**Dataset**
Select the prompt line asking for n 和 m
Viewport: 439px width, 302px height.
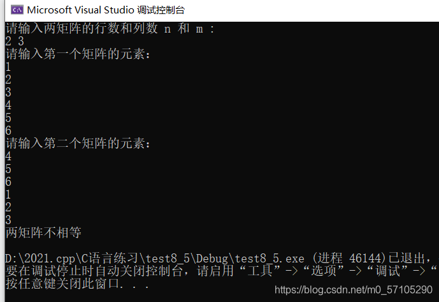(x=110, y=28)
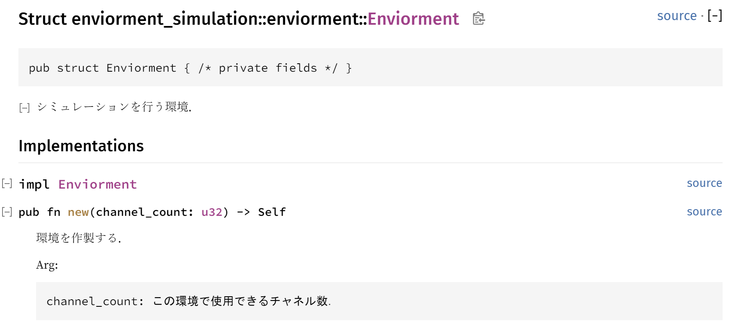Click the new function name anchor
The height and width of the screenshot is (329, 749).
tap(78, 212)
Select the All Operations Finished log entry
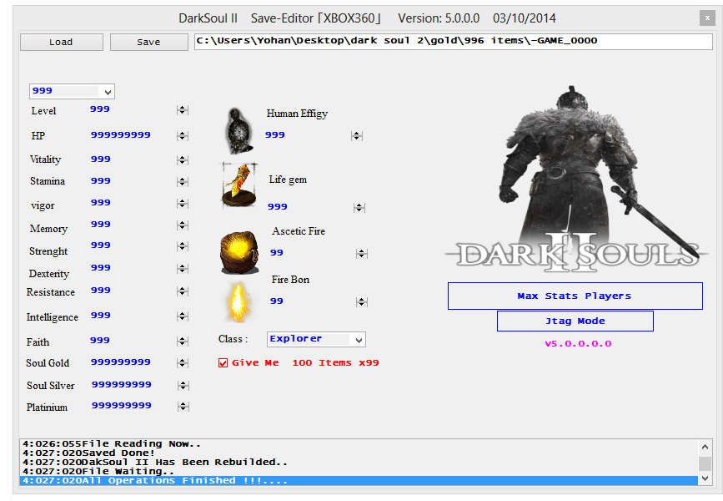Image resolution: width=723 pixels, height=501 pixels. pos(359,480)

**Task brief**
Return the full set of lines above word for word and with no pictures.

**Expected answer**
Select the prompt line asking for n 和 m
Viewport: 439px width, 302px height.
(x=110, y=28)
Click the new function name anchor
The height and width of the screenshot is (329, 749).
tap(78, 212)
Select the All Operations Finished log entry
Image resolution: width=723 pixels, height=501 pixels. pos(359,480)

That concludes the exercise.